第15話 氷の花
イレーナさんは夜の演奏に満足したのか先に部屋へと戻ったが、私と辺境伯は中庭に残っていた。
「まだ寝られないんですか?」
尋ねると、辺境伯はゆっくりと歩きつつ言った。
「ああ、そろそろ寝るよ。というか、そのためにここに来たと言った方が正しいかな?」
「それは……」
どういうことだろう? という私の疑問は、すぐに解消される。
「ああ、やはり今も咲いていたか」
彼は噴水の側面で歩みを止めて、その周辺に生えていた花を一輪摘んだ。
「——なるほど。氷のヘリオトロープですね」
立ち上がって、こちらへと戻ってくる。
「私は昔から、どうも寝つきが悪くてね。だが、この花の香りに包まれながらであれば、ぐっすりと眠ることができるんだ」
氷のヘリオトロープはその美しさから観賞用としての価値を大きく持つが、それとは別に、薬学的価値を持ちあわせてもいる。

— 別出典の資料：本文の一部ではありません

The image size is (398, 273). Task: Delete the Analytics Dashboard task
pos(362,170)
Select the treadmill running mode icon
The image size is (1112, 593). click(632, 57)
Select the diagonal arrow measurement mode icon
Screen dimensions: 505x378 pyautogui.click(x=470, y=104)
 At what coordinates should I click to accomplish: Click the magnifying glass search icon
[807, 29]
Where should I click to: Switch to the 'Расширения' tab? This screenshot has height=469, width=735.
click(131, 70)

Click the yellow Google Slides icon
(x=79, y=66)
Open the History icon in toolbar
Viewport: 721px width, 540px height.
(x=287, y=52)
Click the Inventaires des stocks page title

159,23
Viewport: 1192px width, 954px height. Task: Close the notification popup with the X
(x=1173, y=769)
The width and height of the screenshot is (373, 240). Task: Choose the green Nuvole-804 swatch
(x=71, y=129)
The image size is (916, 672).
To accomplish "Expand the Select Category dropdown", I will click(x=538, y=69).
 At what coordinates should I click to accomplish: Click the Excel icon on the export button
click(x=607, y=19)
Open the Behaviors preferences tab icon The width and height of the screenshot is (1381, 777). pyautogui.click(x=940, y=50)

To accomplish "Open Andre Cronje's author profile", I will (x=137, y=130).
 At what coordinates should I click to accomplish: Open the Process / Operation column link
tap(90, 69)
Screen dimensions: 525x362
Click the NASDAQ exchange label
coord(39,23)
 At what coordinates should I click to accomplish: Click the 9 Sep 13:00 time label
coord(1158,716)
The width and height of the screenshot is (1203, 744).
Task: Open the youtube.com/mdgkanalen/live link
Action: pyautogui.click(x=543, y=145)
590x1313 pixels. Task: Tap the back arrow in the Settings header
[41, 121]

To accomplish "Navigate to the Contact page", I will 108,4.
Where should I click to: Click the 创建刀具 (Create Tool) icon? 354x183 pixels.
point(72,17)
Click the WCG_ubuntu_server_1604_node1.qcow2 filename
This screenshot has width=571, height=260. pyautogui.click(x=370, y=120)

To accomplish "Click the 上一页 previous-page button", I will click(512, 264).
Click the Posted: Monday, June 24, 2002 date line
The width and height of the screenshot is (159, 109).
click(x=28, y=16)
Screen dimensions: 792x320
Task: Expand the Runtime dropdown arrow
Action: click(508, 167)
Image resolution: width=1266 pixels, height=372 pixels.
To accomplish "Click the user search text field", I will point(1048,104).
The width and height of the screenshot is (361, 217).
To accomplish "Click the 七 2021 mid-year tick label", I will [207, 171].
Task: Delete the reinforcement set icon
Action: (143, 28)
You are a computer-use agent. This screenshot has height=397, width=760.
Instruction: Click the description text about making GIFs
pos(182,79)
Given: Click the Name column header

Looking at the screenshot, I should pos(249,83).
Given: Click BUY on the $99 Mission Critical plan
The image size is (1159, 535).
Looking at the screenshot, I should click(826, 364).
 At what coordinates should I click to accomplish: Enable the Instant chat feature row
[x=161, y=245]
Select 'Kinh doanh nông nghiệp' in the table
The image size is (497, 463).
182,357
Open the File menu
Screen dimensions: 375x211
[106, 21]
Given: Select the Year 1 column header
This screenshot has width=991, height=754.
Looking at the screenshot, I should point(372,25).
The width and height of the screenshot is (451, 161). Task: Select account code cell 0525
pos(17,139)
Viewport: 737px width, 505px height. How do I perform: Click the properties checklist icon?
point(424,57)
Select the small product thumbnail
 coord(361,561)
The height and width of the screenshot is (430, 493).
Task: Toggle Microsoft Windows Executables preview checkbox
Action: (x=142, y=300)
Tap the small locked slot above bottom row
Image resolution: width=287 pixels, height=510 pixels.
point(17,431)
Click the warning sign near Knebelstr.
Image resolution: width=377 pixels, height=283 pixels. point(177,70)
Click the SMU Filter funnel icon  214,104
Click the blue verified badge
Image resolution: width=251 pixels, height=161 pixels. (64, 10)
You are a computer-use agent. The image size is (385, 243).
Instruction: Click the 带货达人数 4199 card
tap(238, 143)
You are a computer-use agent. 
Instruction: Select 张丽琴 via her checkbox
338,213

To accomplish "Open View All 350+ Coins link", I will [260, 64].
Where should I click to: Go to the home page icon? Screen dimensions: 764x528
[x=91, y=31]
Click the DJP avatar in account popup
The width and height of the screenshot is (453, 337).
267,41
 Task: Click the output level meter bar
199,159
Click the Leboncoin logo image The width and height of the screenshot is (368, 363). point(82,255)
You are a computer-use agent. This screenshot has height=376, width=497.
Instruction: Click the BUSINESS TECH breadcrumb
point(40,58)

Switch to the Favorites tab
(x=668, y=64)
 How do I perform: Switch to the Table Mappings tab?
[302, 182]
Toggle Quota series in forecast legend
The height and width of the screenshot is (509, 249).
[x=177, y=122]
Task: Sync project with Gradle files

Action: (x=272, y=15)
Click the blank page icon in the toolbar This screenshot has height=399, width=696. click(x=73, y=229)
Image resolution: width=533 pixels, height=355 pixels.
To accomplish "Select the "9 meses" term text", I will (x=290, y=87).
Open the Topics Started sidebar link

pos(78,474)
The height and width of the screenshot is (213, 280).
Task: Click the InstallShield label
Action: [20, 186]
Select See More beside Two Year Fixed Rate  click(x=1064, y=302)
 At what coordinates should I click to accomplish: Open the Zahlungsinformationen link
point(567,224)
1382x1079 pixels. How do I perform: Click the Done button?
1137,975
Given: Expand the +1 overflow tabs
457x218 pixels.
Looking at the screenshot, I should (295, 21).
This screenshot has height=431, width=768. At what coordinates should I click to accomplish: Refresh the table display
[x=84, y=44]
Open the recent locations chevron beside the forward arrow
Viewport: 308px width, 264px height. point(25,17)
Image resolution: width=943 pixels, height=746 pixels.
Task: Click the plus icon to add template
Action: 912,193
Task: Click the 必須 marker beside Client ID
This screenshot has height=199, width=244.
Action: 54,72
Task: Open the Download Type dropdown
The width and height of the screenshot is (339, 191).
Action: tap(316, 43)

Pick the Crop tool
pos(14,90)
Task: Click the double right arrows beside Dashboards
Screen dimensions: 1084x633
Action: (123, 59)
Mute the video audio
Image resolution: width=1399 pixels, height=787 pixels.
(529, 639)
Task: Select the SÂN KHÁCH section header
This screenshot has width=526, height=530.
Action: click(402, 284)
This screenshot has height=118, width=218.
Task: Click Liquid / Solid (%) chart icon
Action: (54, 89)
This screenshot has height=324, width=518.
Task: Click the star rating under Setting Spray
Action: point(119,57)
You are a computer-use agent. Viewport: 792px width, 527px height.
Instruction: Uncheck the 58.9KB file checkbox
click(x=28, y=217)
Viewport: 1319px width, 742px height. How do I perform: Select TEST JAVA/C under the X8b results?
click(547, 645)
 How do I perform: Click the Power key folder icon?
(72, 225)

「この花を加熱することによって発生する甘い香りには、深い誘眠効果があるのでしたよね?」
そのままでは効果が強すぎるため、十分な水に溶かして薄めて加熱するのが一般的だ。——といっても、氷のヘリオトロープは雪国にしか咲かず、かつ育成が極めて難しいため、市井の民がお目にかかることはまずない。あくまで上流階級にのみよく知られた効能だ。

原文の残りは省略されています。